We are unlikely ever to to agree on this type of issue. I take greater risks at the boundaries and accept both the upside and downsides of that. Dave thinks that I shouldn’t and that is absolutely his right to express.
I have a rather low opinion of some regulators and some of the regulations they produce, and have some sometimes rather energised meetings with them as I try to explain the negative consequences of their focus on Type 1 risk (I have given three examples in this thread, but there are plenty more.) Those meetings are ongoing and gradually progress is made. Indeed the UK CAA is very good, at a policy level, at understanding the nature of proportionate regulation and pilot responsibility, and they do seem to be successful in bringing EASA along with them.
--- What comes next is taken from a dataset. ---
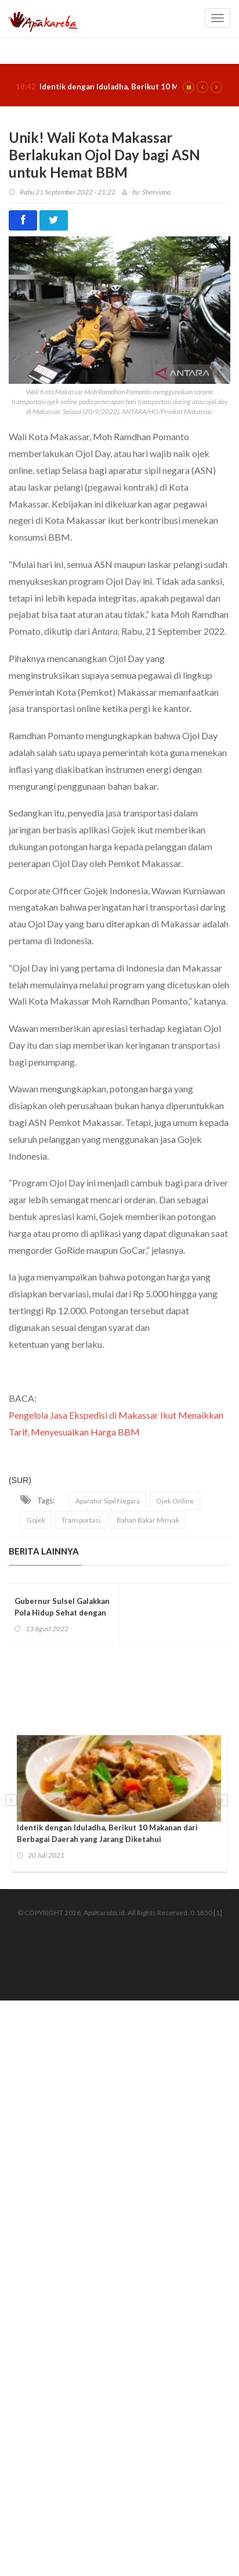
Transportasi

Thus, focus on obscure and rare theoretical risk is gradually being teased out of the system in favour of pragmatic risk-based analysis, and thank goodness for that.
But, at the same time, there is always room for the technical guy to say “have you thought of this?” and I value that. We can then debate and decide. I hope that this thread has achieved that balance.
Cat III and CAT I are somewhat apples and pears – the ILS system on the ground for CAT III and CAT II is more sophisticated.
Peter wrote:
Bookworm’s post is scary – that sounds really bad. But how would the GS flag on an ILS compare with that?
Let me redress the balance a bit. The VPL in the southern UK is typically more like 15 m, and the confidence level is 2*10^-7. The typical 95% (2 sigma) position error is 4 m vertically, or 10-15 ft.
I don’t see a problem with using the needles below DH on either sort of approach, as long as it’s not total reliance. Once you add the visual picture to the integrity budget (and I think it would remain in peripheral vision), there’s an extra check that the needles are not providing hazardously misleading information.